Arno Joseph Mayer was born on June 19, 1926 in Luxembourg City, the son of Frank and Ida (Liebin) Mayer. His father was a wholesaler.

The Germans invaded Luxembourg on May 10, 1940, and within hours the Mayer family – Arno, his parents, his paternal grandfather and his sister Ruth – fled south through France in their two-door Chevrolet.

Arno’s maternal grandparents stayed behind and were eventually sent to the Theresienstadt concentration camp in what is now the Czech Republic. His grandfather died there; his grandmother survived.

The family tried to enter Spain but were turned away. They then boarded a ship to Algeria, eventually reaching Casablanca, Morocco, where they secured exit papers to the United States.

The Mayers settled in New York City. In 1944, when Arno turned 18, he enlisted in the Army and was sent to Fort Knox to train as a member of a tank crew.

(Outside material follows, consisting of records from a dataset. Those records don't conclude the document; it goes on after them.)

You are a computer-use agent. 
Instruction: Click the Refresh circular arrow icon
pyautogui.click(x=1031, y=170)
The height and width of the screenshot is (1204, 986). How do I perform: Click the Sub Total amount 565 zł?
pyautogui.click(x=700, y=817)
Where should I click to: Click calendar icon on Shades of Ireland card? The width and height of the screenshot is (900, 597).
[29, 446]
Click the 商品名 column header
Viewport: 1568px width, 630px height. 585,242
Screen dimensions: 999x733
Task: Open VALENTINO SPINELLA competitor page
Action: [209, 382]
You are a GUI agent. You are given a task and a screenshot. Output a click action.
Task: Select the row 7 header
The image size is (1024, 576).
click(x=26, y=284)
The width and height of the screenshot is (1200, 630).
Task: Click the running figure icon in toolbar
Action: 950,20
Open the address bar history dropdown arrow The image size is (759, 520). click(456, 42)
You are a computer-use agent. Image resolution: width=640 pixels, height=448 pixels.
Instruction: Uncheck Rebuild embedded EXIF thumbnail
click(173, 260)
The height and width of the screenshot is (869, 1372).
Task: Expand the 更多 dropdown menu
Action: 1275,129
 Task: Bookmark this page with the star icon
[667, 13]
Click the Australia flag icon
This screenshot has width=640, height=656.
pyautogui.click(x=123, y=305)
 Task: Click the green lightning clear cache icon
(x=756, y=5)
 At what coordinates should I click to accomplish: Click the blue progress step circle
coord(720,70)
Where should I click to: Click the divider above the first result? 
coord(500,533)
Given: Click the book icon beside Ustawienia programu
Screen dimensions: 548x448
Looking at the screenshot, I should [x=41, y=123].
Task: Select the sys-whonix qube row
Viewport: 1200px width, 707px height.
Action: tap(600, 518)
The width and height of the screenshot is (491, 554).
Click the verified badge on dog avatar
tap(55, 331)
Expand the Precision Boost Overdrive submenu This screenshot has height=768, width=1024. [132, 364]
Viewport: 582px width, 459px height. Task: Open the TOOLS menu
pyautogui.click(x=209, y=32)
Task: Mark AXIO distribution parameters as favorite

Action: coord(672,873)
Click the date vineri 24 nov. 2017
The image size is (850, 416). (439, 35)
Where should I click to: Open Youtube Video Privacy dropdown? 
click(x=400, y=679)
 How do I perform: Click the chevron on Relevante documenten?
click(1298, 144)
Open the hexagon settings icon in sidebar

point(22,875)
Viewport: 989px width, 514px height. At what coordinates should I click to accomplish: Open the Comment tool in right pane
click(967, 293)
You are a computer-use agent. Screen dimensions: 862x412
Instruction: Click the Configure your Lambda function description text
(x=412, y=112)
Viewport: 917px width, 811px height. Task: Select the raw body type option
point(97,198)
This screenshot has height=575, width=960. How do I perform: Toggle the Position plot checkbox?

Just before his unit was to leave for combat in Europe, he was transferred to a facility in Maryland. Camp Ritchie, where high-value German prisoners of war were held. He was appointed as a sort of moral officer attached to the rocket scientist Wernher von Braunwho the United States hoped would work for the military after the war.

“I was officially initiated into the irony of the Cold War when I was given strict orders not to challenge any of their justifications for serving Hitler,” he wrote in “Why Did the Heavens Not Darken?”

He studied business at the City College of New York, graduating in 1949. But a nagging desire to understand the war he had just experienced, and the Holocaust he had barely survived, pushed him to graduate school at Yale, where he received his PhD. in political science in 1953.

A year later he joined the Brandeis faculty. He taught there and at Harvard before moving to Princeton in 1961. In 1993 he took emeritus status.

He married Nancy Grant in 1955. They divorced in 1965. He and his son Daniel are survived by another son, Carl; his sister, Ruth Burger; and five grandchildren.

Dr.’s father Mayer was a staunch left-wing Zionist, as was Dr. Mayer early in his career. He worked on a communist kibbutz in Israel in the early 1950s and became friends with the philosopher Martin Buber.

But over time he became deeply critical of the Israeli state, believing it had betrayed the vision of its founders in favor of a militarized, segregated society dependent on nationalists and ultra-religious forces – an argument he laid out in 2008 in his book ‘Ploughshares Into Swords’. : From Zionism to Israel.”

Once again he was criticized for his views. And again he stood his ground, declaring that his antipathy to what Israel had become was consistent with his worldview as a child of a small, landlocked country forced to flee by war between larger powers. He was, he emphasized, “particularly immune to the appeal of all nationalisms.”